**WHAT YOU NEED TO DO**
Copy the listing below, starting with the line that contains "Task: Click the" and continuing through the line that contains "Action: [67, 101]", with both of those lines included.
### MATERIAL PROVIDED ###
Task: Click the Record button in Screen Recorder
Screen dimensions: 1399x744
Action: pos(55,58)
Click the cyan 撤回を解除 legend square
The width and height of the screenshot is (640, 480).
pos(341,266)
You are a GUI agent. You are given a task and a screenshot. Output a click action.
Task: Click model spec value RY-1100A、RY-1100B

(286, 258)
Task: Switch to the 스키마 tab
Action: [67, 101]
###
### MATERIAL PROVIDED ###
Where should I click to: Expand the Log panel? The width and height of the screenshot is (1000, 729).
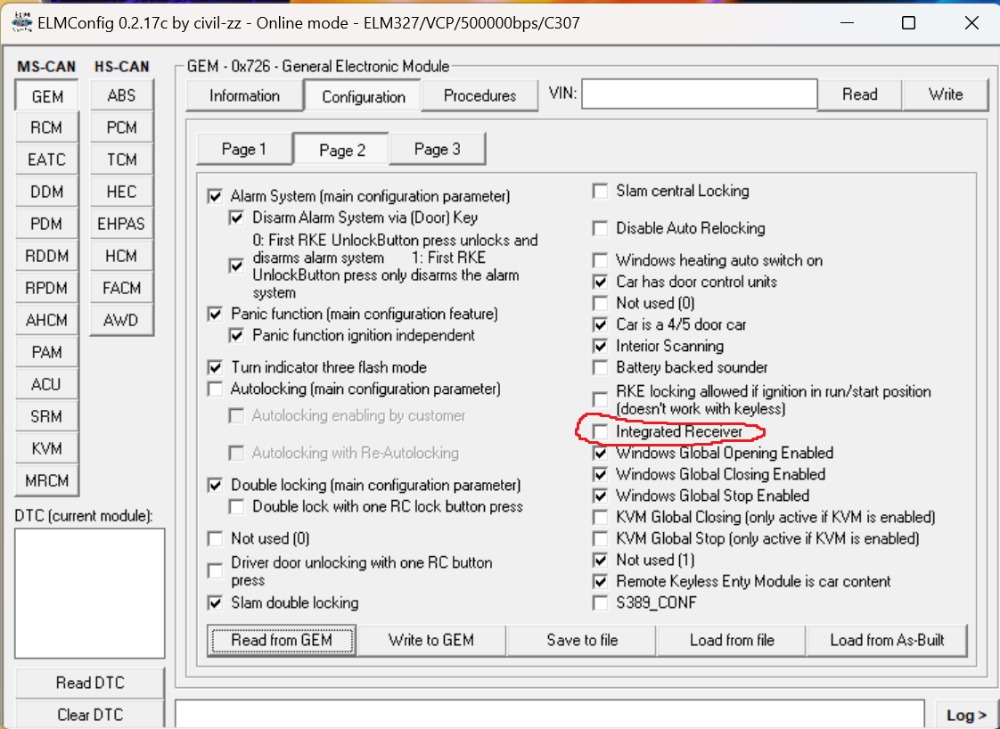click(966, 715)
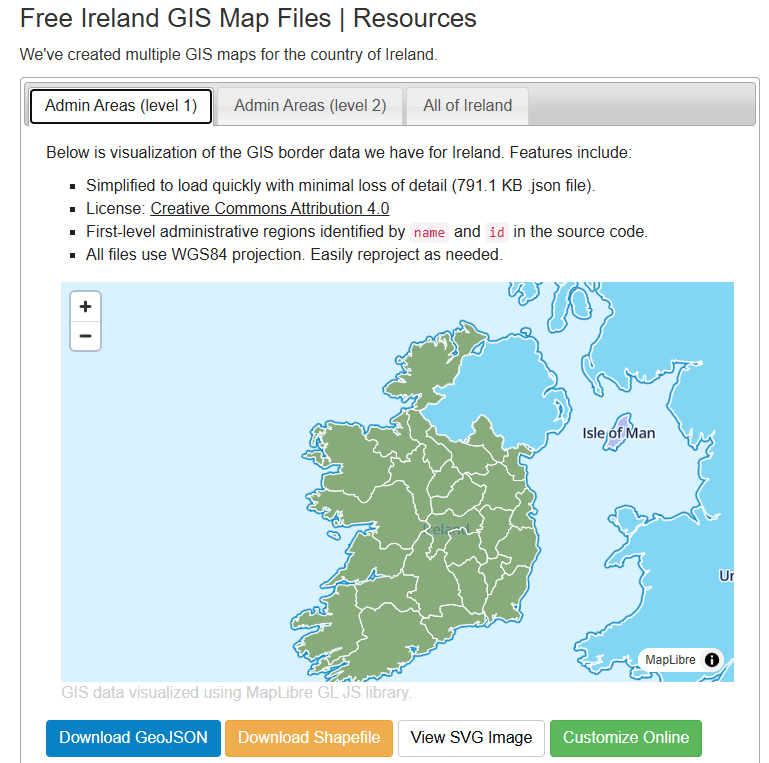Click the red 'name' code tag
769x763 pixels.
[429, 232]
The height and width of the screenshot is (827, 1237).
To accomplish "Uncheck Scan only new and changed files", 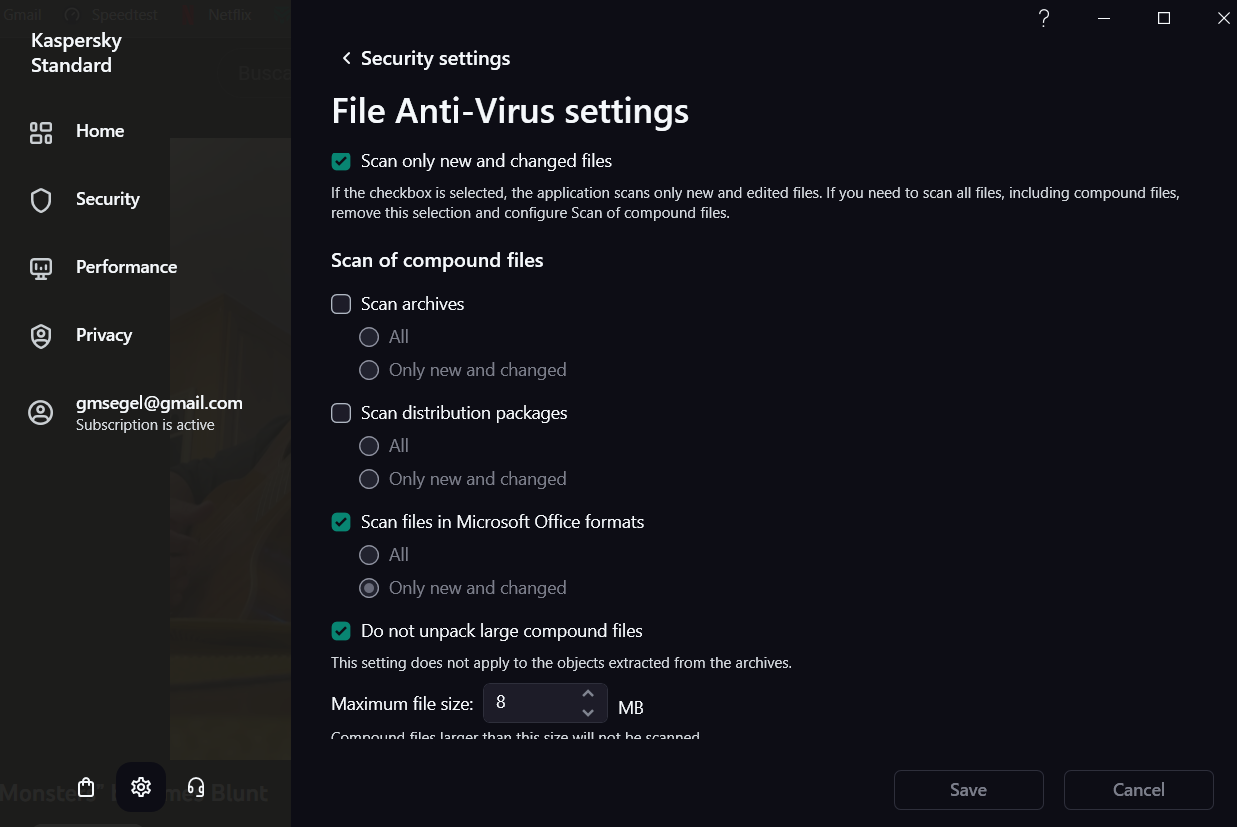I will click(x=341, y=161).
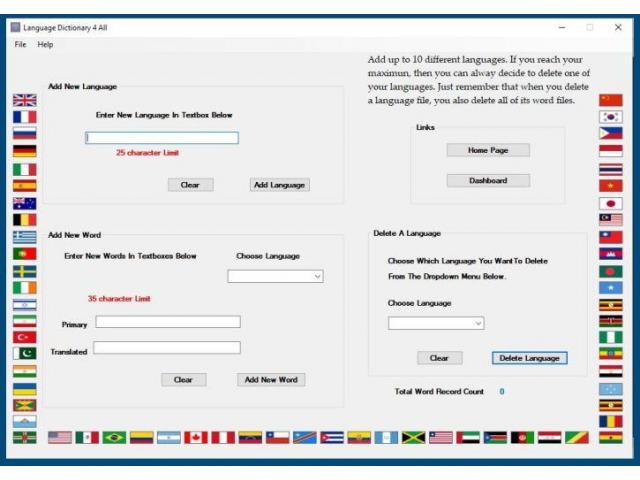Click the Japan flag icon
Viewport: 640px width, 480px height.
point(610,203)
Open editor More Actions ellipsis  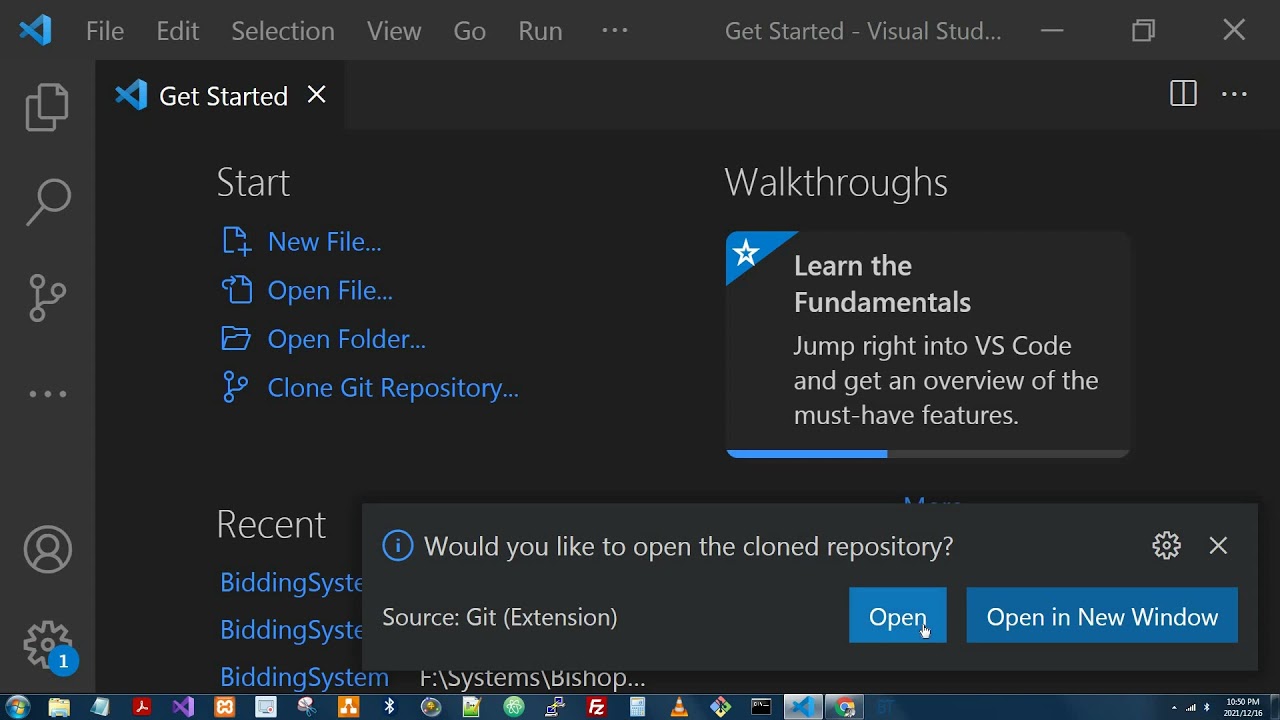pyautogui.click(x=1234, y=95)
###
### MATERIAL PROVIDED ###
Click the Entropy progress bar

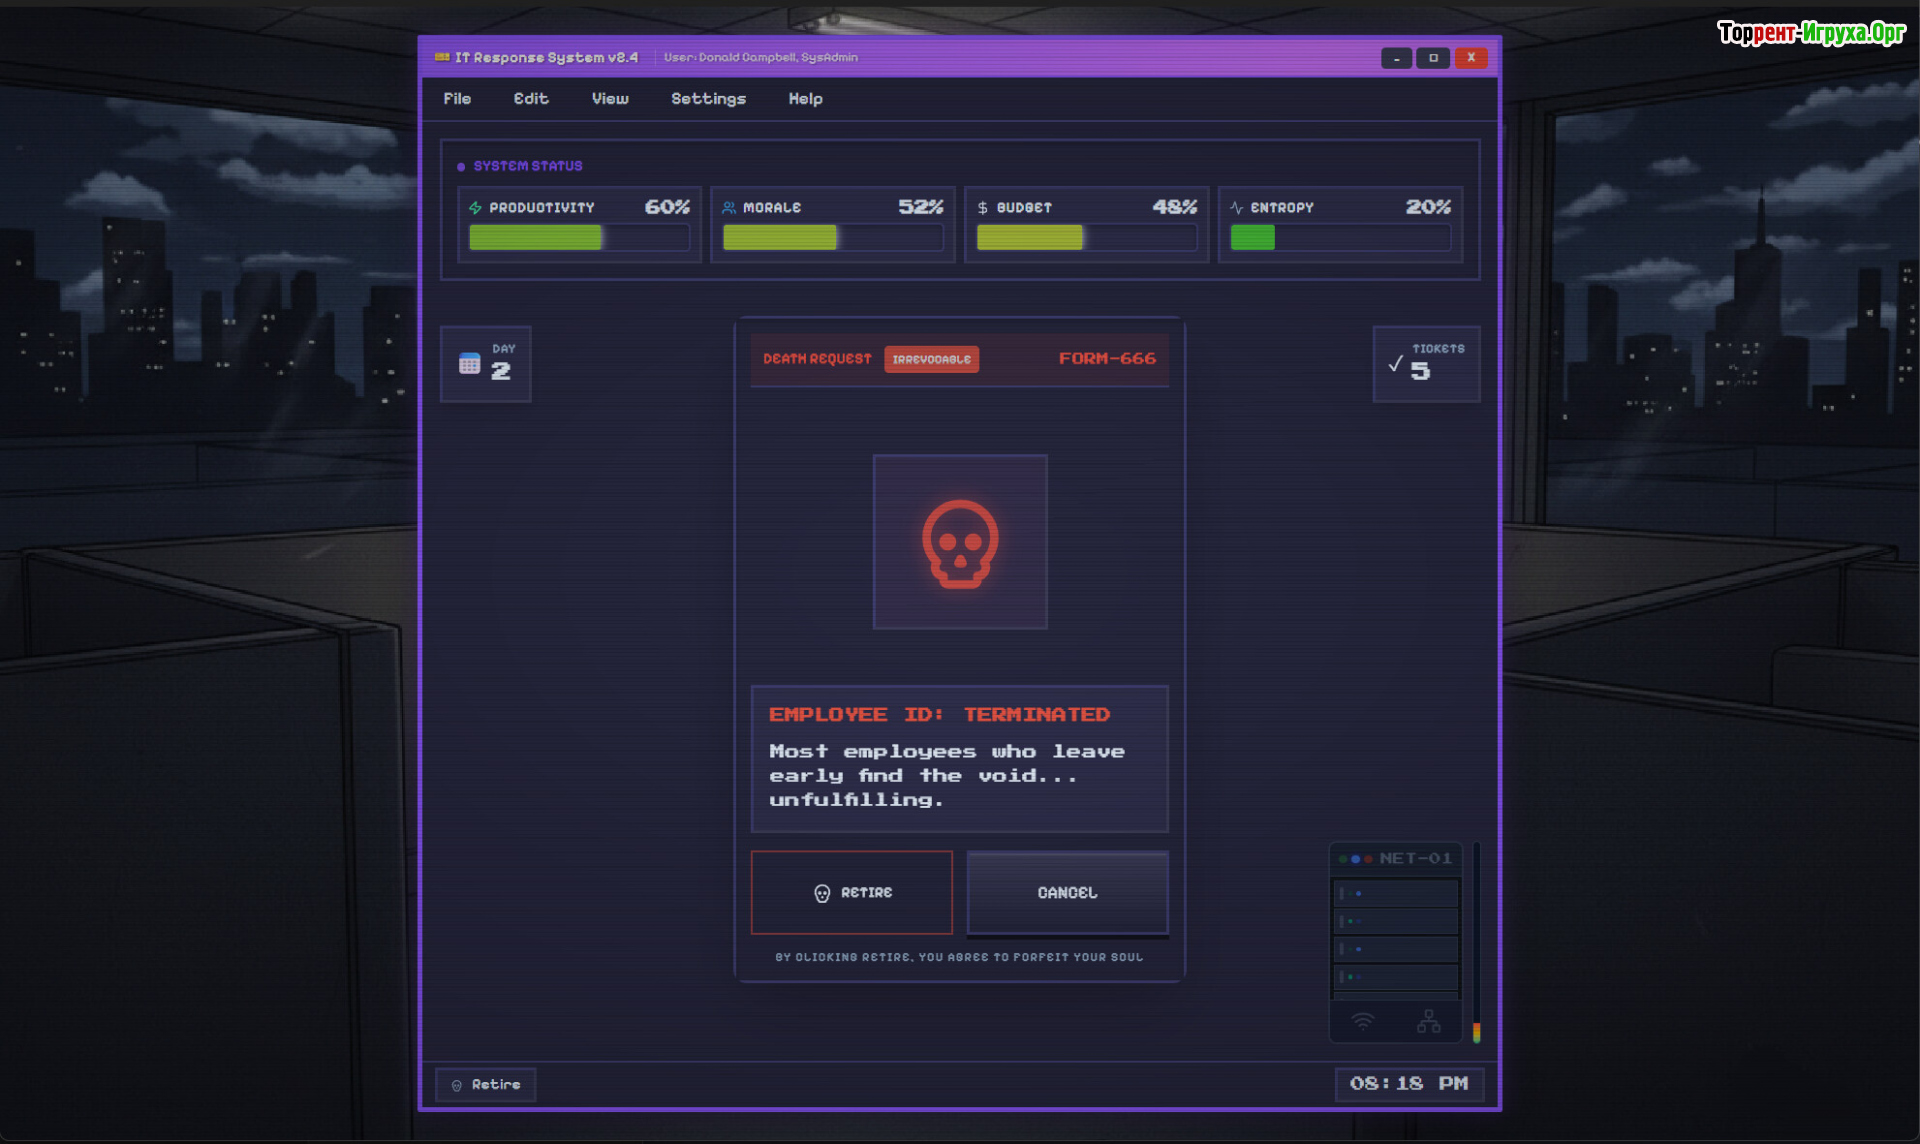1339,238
###
**EXERCISE RESULT**
Task: Click the Record button in Screen Recorder
Screen dimensions: 1399x744
Action: pos(55,58)
Click the cyan 撤回を解除 legend square
The width and height of the screenshot is (640, 480).
pos(341,266)
You are a GUI agent. You are given a task and a screenshot. Output a click action.
Task: Click model spec value RY-1100A、RY-1100B

(286, 258)
Task: Switch to the 스키마 tab
Action: [67, 101]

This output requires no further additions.